POSTED ON 5/17/2017 IN Research BY Christopher Centeno

Most of my patients view surgery as like getting a part fixed in their car. A part wears out, so you replace it or "fix it" with a new one. As I spoke to a patient this week about pursuing back surgery or continuing to try to avoid it with orthobiologics, I was struck how he didn't understand that back surgery would damage his spine. He didn't get that the procedure would only be worth it if we had no other option and if the damage from the surgery was less than the good we thought it might do. At that moment, sitting there, struggling to get him to understand, I coined a phrase: "Surgery is damage to accomplish a goal."

Surgical Damage

Let's say that you have a nerve that's being compressed by a disc bulge. If a surgeon goes into "fix" that problem, he or she must first cut through the muscles that stabilize the back. The act of just placing a retractor tightly against those muscles to allow the surgeon to visualize the area will also damage them in direct proportion to the pressure and the amount of time that the device is in place. If the surgeon removes the part of the disc pressing on the nerve, the structure of that disc will be forever compromised as it won't grow back.
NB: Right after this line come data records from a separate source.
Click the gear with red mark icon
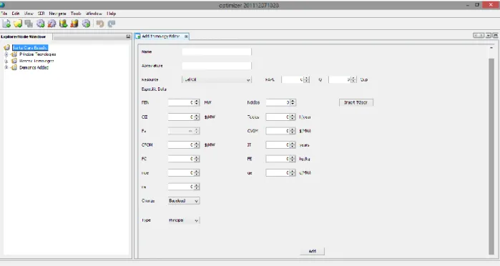Screen dimensions: 500x266 (x=52, y=24)
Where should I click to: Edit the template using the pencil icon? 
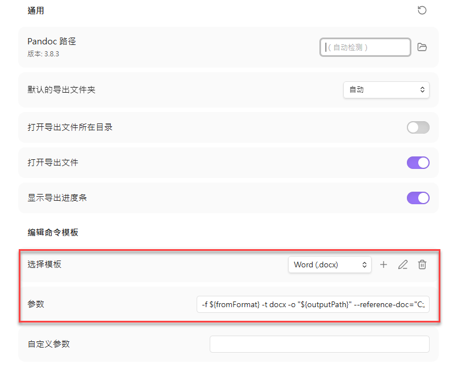[x=403, y=264]
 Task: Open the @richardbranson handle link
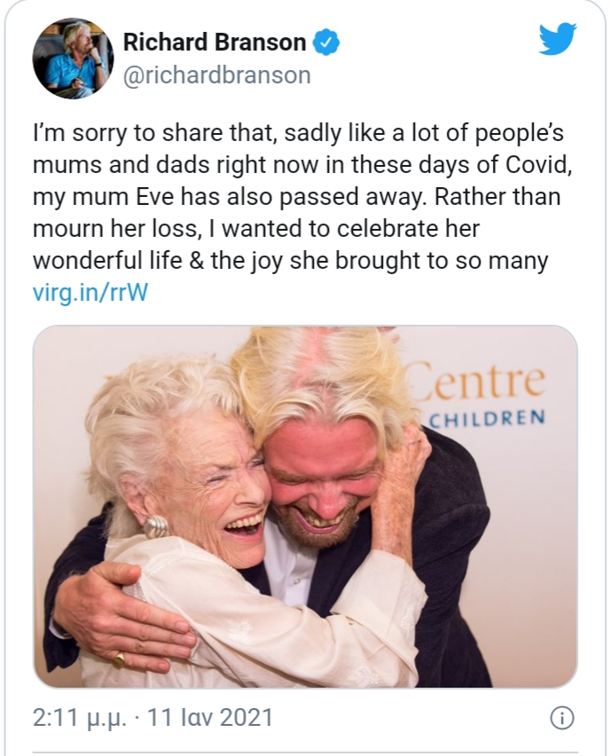216,75
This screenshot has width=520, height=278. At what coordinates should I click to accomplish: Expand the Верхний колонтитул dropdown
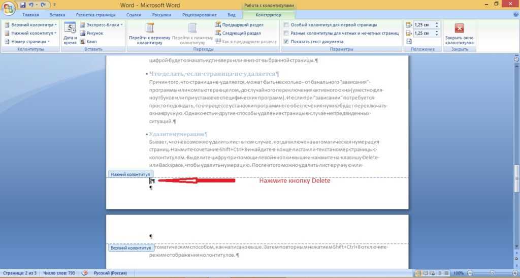point(31,24)
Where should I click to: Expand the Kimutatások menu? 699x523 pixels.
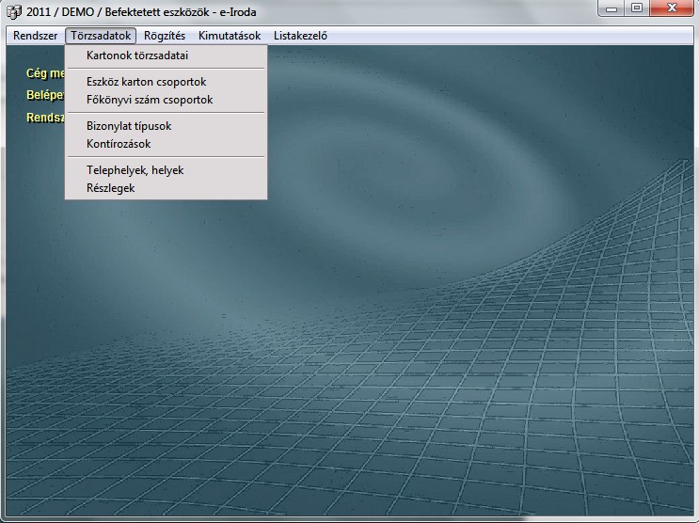(x=230, y=36)
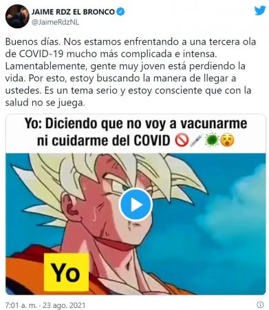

If the surgeon must remove part of the local bone to open up the area, then the whole vertebra will be less stable.

Let's take this surgical damage concept to the knee, shoulder, and ankle. A torn piece of a knee meniscus can't be removed without also increasing the forces on the cartilage. When a surgeon removes the biceps tendon because where it attaches is torn, it will negatively change the way that biceps muscle and the shoulder work. And so the examples continue from the ankle ligaments replaced with tendons to an ACL replaced with a hamstrings or patellar graft. There is no surgery-free lunch, meaning it's all controlled damage to accomplish a goal.

Is the Damage Less Disabling Than the Goal?

This, of course, is the billion-dollar question. First, the answer is very easy when research shows that the surgery doesn't produce positive results better than physical therapy or a placebo. So for these surgeries, unless it's a unique scenario, no amount of damage is acceptable:

Reducing the Damage

One way to move the balance of damage and outcome into your favor is to reduce the damage. So for the spine patient above, we discussed getting a true muscle-sparing, minimally invasive surgery where they would remove the least amount of disc and bone feasible. This is why we practice interventional orthopedics, allowing us to get stem cells and platelets to the right spot using an injection that does no or little damage. This is also why we're working on the next generation of injection-based tools that will replace surgery, allowing us to do things through needles that used to only be possible with surgery.

The upshot? Surgery is damage to accomplish a goal. There's just no way around it; modern orthopedic surgery is often like a bull in the china shop. None of these procedures are like replacing a worn-out part with a new one. In fact, they all involve damaging the musculoskeletal system to some degree. So the million-dollar questions is always, is the amount of damage this surgery will cause worth the end game?